- [Auszug]
=======

# Bissanzeiger



## Karpfen Angler (12. Juni 2005)

Hey weiß jemand ob die Bissanzeiger von LIDL was bringen oder ob ich mir richtige holn soll.:z :z :z :z


----------



## Karpfenchamp (12. Juni 2005)

*AW: Bissanzeiger*

Sicher werden sie den Biss gut anzeigen aber ich denke wenn da regen drann kommt dann kannste die Dinger in die Tonne kloppen. Hohle dir lieber richtige vom Angelgeschäft. Gibt schon gute ab 20€. Aber ich denke man braucht sien ur beim Nachtangeln und wenn man schläft. Ich habe selber nur einen und den benutze ich nur selten


----------



## sebastian (12. Juni 2005)

*AW: Bissanzeiger*

Sind super für den Preis, das mim Wasser hat mein cousin noch nicht getestet aber ich muss sagen, bei schönwetter auf jedenfall unbeschränkt empfehlenswert und bei schlechterwetter keine ahnung. Is ja auch nur eine karpfenchamp'sche theorie das wasser die dinger kaputt macht


----------



## Karpfen Angler (12. Juni 2005)

*AW: Bissanzeiger*

Cool endlich mal einer in meinen alter bin auch 14. PS:Werde gleich morgen zum angelladen gehen.Gruß Karpfenprofi


----------



## Karpfenchamp (12. Juni 2005)

*AW: Bissanzeiger*

Das ist so Sebastian da kannste hier jeden Experten fragen. Für den Preis müssen die ja eine Macke haben. Und die ist meistens die nicht resistenz gegen Wasser. Aber ich glaube sebastian hat mehr Angelerfahrung denn er ist ja auch schon 94


----------



## just_a_placebo (12. Juni 2005)

*AW: Bissanzeiger*

Ruhig Blut Kinders! 

Die für 20ois ausm Angelgeschäft müssen nicht unbedingt besser sein, da Lidl die auf Grund der Menge preiswerter einkaufen und auch mit ner niedrigeren Gewinnspanne verkaufen kann. Die leben schließlich nicht vom Verkauf des bissl Angelzeugs...

Wir wollen doch aber unsre kleinen Händler auch unterstützen, also dann doch lieber Angelgeschäft, sonst "könnt ihr eure Maden vielleicht bald für 5ois (inkl. Porto) im I-Net kaufen" (frei zitiert von den PB Junx  )

Hab mir für 30ois nen "The Beast" von Exori gekauft. Wenn man da mal reinschaut sieht man, dass man von der Technik nix sieht, weil die wegen der Wasserresistenz ordentlich versiegelt ist. Ist glaube der ist mit das preiswerteste Model, welches man als Wasserdicht bezeichnen kann.

Ein bisschen Nieselregen übersehen meine alten "Billigteile" aber auch...


----------



## Pilkman (12. Juni 2005)

=======

- [Bereitgestellte Daten]
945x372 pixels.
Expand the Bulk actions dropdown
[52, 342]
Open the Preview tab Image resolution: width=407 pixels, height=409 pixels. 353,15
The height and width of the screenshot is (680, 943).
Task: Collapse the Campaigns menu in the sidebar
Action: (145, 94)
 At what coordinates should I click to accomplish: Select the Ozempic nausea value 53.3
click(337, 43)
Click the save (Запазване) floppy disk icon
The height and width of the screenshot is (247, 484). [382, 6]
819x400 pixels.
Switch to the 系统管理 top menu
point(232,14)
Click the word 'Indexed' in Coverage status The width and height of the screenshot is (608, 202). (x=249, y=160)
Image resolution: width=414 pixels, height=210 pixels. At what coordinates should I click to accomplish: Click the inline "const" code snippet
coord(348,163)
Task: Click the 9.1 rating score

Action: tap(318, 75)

=======

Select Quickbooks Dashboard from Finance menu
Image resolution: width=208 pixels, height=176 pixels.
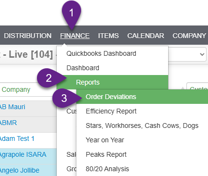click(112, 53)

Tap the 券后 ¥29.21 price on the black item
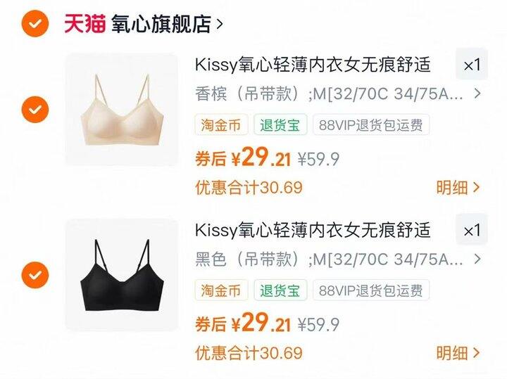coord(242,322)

=======

- [Aufgabe 1]
Beantworte diese Fragen zur Forumsdiskussion über Bissanzeiger:
(a) Ab welchem Preis gibt es laut Karpfenchamp gute Bissanzeiger im Angelgeschäft?
(b) Wie alt ist nach eigener Angabe der Verfasser des Beitrags, der mit „Gruß Karpfenprofi“ endet?
(c) Welches Modell hat sich just_a_placebo gekauft, und zu welchem Preis?
- [Aufgabe 2] Setze die Forumsdiskussion über Bissanzeiger fort.

- [Antwort 1]
(a) Ab 20 €.
(b) 14 Jahre.
(c) Den „The Beast“ von Exori, für 30 Euro.

- [Antwort 2]
*AW: Bissanzeiger*

Kurz und bündig: Spar Dir das Geld, leg ein Scheinchen drauf und kauf Dir z.B. die Exori The Beast... die gibt´s schon für 29 Euronochwas beim Boardpartner HWB-Fishingtackle... schau mal hier... #h

http://www.anglerboard.de/board/showthread.php?t=53999


----------



## Warius (12. Juni 2005)

*AW: Bissanzeiger*



			
				Pilkman schrieb:
			
		

> Kurz und bündig: Spar Dir das Geld, leg ein Scheinchen drauf und kauf Dir z.B. die Exori The Beast... die gibt´s schon für 29 Euronochwas beim Boardpartner HWB-Fishingtackle... schau mal hier... #h
> 
> http://www.anglerboard.de/board/showthread.php?t=53999



Und wenn du noch ein paar Euronen drauf legst, kriegste The Beast auch mit Ein-u. Ausschalter...


----------



## harti911 (13. Juni 2005)

*AW: Bissanzeiger*

Das kann ich alles nur bestätigen! Ein Freund hatte auch mal eine Zeit lang einen Bissanzeigern von The Beast und hatte keinerlei Probleme damit! Also ich denke, der Bietet ein sehr gutes Preis/Leistungsverhältnis! In der Preisklasse wirst Du damit bestimmt glücklicher werden!


----------



## Pilkman (13. Juni 2005)

*AW: Bissanzeiger*



			
				Warius schrieb:
			
		

> Und wenn du noch ein paar Euronen drauf legst, kriegste The Beast auch mit Ein-u. Ausschalter...



Wie meinste das, Warius?  |kopfkrat 

Der normale Exori "The Beast" hat doch ab einem gewissen Modelljahr auch einen Ein- und Ausschalter.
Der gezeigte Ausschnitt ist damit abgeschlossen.